The discovery of a calcium channel that is likely a ‘missing link’ in the evolution of mammalian calcium channels has been reported today in the open-access journal eLife.
Calcium channels that open and close in response to electrical signals in the brain are essential for thought, memory and muscle contractions. Studying the structure and evolution of these calcium channels in various organisms has revealed a lot about how they work.

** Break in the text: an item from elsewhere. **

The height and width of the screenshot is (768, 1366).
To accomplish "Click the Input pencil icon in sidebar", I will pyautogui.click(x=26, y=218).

“Based on previous studies, scientists have predicted that the calcium channels found in mammals evolved from a bacterial ancestor, but they haven’t been able to find this missing link,” explains lead author Takushi Shimomura, Assistant Professor in the Division of Biophysics and Neurobiology, National Institute for Physiological Sciences, Japan. “Identifying this ancestor-like bacteria calcium channel is expected to help us understand the structural, functional and evolutionary relationship between bacterial and mammalian calcium channels.”
Shimomura and his team scoured the genetic sequences of bacterial voltage-gated calcium channels (CaVs) for potential ancestor-like candidates. They found one candidate called CavMr in the bacterium Meiothermus ruber. CavMr is evolutionarily distinct from other bacterial channels that have been reported.

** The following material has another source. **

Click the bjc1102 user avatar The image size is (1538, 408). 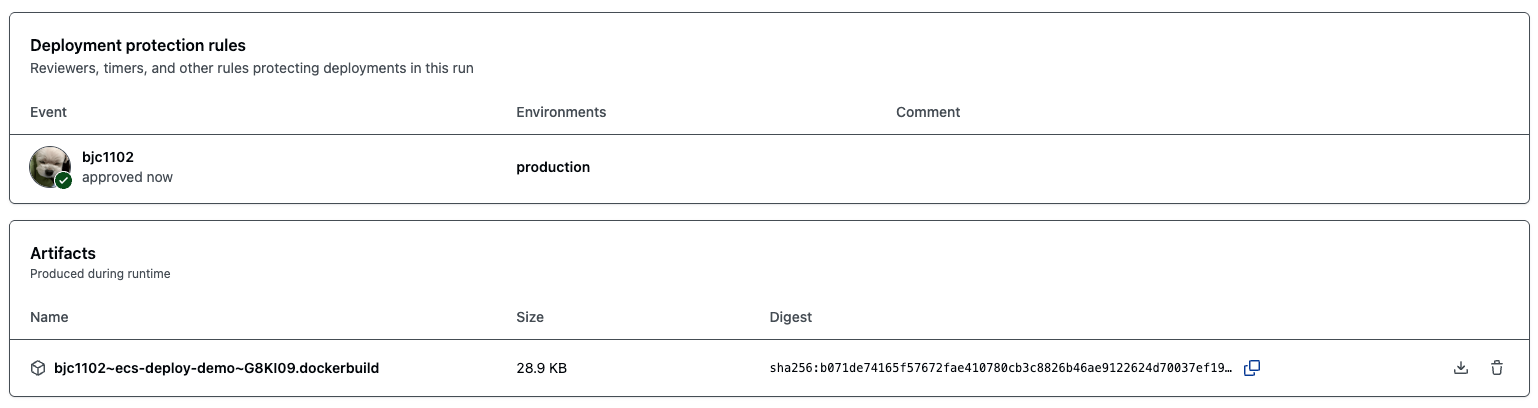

Next, they studied what happened when they inserted mutations into the gene that encodes CavMr. Their mutational analyses indicated that the small glycine residue in the CavMr selectivity filter is an overlooked feature that determines calcium selectivity. The glycine residue is also well conserved in the selectivity filter of subdomain I and III of mammalian CaVs. These findings led the team to conclude that CavMr links calcium channels to a bacterial ancestor.

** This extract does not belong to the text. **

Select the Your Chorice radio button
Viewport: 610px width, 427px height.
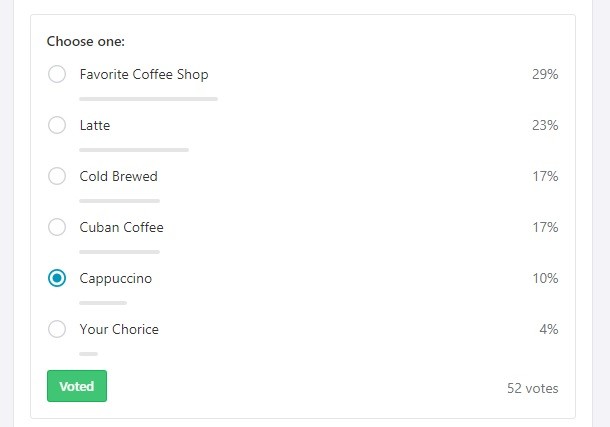[x=57, y=329]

“Our work provides new insight on the universal mechanism of calcium selectivity in both mammals and bacteria,” says senior author Katsumasa Irie, Assistant Professor at the Cellular and Structural Physiology Institute, Nagoya University, Japan. “CavMr might also be useful for studies that manipulate calcium signalling to learn more about how it controls brain activity.”
Irie adds that studying the structural information of these calcium channels could provide a deeper understanding of channel evolution and help explain the origin and principles underlying calcium selectivity.